### [Task brief]
Go through the records and filter out every line lacking the word "menu"; copy the lines that remain.

Collected data entries
# # # # # # #

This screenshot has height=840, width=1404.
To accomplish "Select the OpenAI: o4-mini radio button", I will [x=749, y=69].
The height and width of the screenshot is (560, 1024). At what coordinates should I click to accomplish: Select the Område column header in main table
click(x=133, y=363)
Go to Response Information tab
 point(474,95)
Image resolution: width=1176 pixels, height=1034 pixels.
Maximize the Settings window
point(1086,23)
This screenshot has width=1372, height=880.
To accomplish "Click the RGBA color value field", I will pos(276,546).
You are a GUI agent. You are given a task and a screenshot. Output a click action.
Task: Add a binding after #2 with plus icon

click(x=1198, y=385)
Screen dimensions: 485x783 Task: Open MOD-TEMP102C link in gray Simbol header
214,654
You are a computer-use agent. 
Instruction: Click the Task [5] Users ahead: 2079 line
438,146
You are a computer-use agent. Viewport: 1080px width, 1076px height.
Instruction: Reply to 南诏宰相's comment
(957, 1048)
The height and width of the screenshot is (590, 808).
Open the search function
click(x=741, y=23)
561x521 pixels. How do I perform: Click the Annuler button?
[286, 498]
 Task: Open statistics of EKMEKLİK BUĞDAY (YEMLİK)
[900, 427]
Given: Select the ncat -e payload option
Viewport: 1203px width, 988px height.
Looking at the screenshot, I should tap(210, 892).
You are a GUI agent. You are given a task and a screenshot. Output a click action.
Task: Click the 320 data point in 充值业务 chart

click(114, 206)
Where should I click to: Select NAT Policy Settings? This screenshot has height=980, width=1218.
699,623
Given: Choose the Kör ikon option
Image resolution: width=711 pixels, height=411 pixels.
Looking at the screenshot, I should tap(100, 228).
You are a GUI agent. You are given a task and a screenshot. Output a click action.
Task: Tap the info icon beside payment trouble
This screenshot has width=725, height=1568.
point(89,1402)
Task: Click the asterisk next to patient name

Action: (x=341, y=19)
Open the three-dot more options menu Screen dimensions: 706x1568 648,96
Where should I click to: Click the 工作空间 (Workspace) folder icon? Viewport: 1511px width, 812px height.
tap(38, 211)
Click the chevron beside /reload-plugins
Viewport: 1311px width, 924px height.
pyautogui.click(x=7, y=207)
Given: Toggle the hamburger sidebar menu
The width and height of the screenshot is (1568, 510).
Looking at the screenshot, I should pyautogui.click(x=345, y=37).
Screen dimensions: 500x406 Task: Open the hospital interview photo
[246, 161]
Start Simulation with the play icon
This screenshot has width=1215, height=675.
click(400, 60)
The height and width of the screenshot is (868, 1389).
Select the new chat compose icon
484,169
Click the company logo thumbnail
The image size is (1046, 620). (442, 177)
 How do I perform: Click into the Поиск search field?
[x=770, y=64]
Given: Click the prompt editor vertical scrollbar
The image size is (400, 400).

# # # # # # #

### [Solved problem]
Open the three-dot more options menu Screen dimensions: 706x1568 648,96
Given: Toggle the hamburger sidebar menu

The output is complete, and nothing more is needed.